Kevin Edmund Youkilis
There is no proper strike zone. Every night it is different and the team that adjusts to it better is the team that will win.
adamsmith44 ... very well said. If I may, let me just add to the word PROPER in the statement above and include the words ..NO static.. or NO standard ... strike zone for every batter.. and plate umpire.
Here's a good expample:::
The next time your watching a Major League game... take special note of one - Keven Youkilis #20 of the Boston Red Sox. And make sure you note of three important marks to his stance and positon in the box.
(1) His at bat stance prior to the pitch.
(2) His at bat posture during his swing.
(3) And most importantly for the battery and the plate umpire is WHERE HE IS POSITIONED IN THE BATTER'S BOX.
Batters that hug the rear of the batter's box are a pain. They force the catcher to adjust back .. I mean really back, and the strike zone dictated by the batter's posture ... hollow of the knees to the belt line (per MLB blue laws.. as their called), challenge even the best of umpires to take a real hard look and the ZONE that the ball has to travel through. Also, becasue of this stance and positioning... curve balls and a lot of other stuff that has breaking action(s) to it... are out of the mix.. more often than not.
Youkilis forces a pitcher to send a lot of "away" stuff down the pike.. and this mix of pitch(s) can cause a lot of BOB's.. or as the offical scorekeeper would call it .. Base on Balls. On the other hand, breaking stuff that tries to sneak in on the back door .. like a back door slider.. has a good chance of breaking in .. right into the sweet spot of the bat.. if the pitcher misses just 4 or 5 inches left or right.
By the way, a smart battery would recognize that Youkilis is really OUT of any ORB strike zone because most of his at bat postures are not even close to being in the vertical plain, positioned by home plate. In other words... the batter DOES NOT PROJECT his TOTAL hollow of this knees (both knees) and his belt line forward than what it really is ON HIM while at bat.

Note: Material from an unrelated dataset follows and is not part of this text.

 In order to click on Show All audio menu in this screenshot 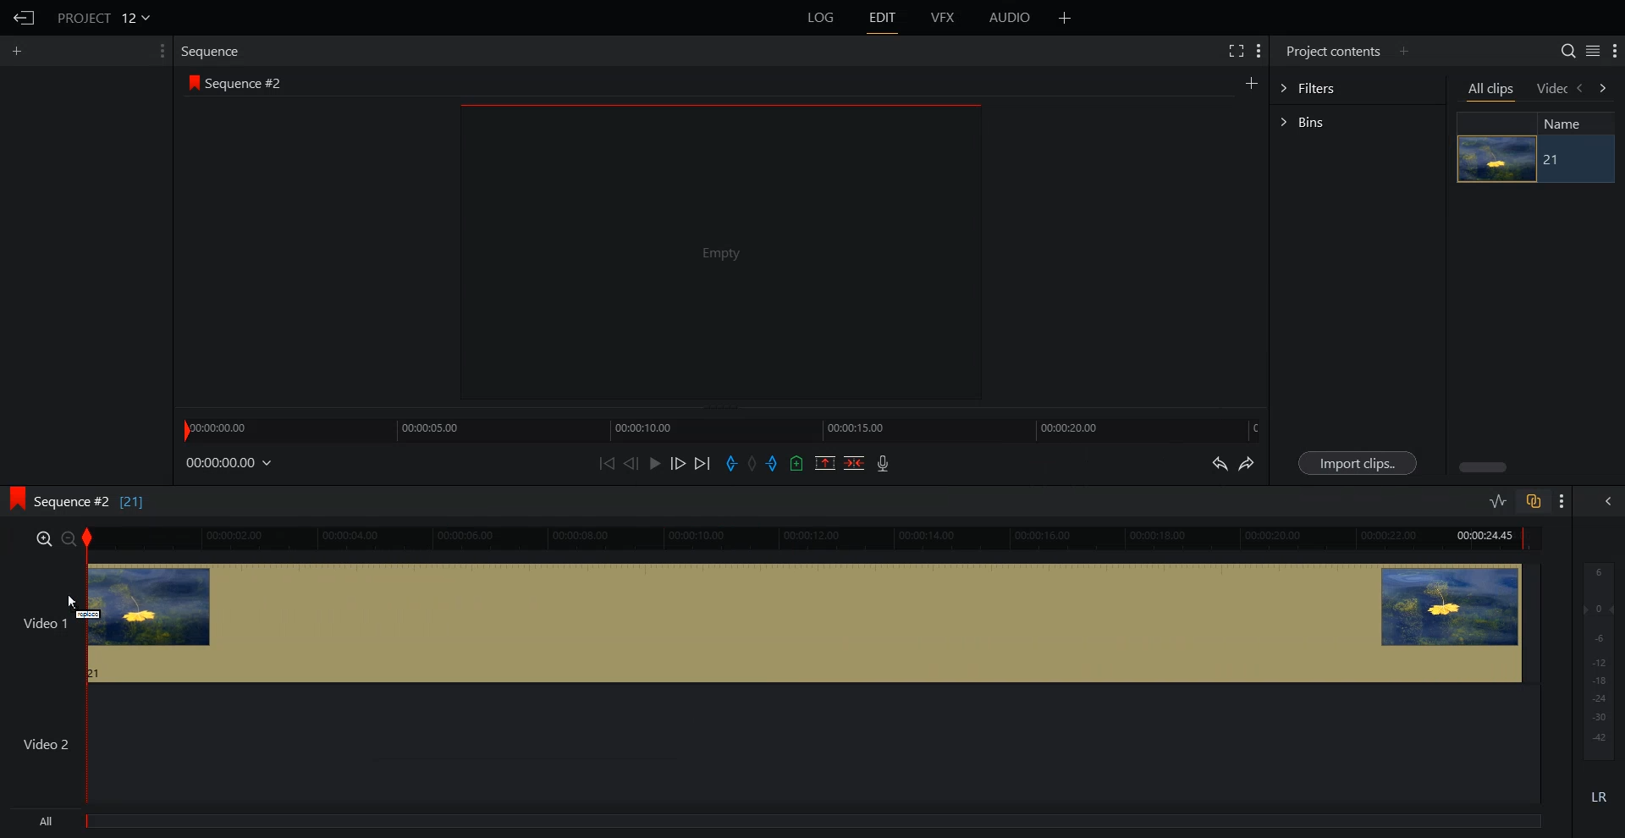, I will do `click(1606, 501)`.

Hence, the plate umpire has a degree of flexibility not offered other batters....AHHHHHH ... a weak spot in the batter's defense. And seeing how a Major League pitcher deals in smoke... the quick FB over the plate then MAKES IT accross the lower or upper limit of the leading body spot.. not total.. but spot.. is usually called a strike. For example the first knee, and/or the leading hip of the belt line.
JUST THE OPPOSITE effect is slam'd on the pitcher when the batter is in the verticle plain of the plate... but the catcher is excessively back.
If fact I think this is a crictical party of pitcher development that, EVERY single BP session that I attend.. after final roster selection... I reserve the last two hours .. with the batting coach's permission... to arrange our batting order in all kinds of locations in the box and I challenge every pitcher to work the ZONE dictated by each batter's location. A real eye-opener for rookies and vet's alike I can assure you.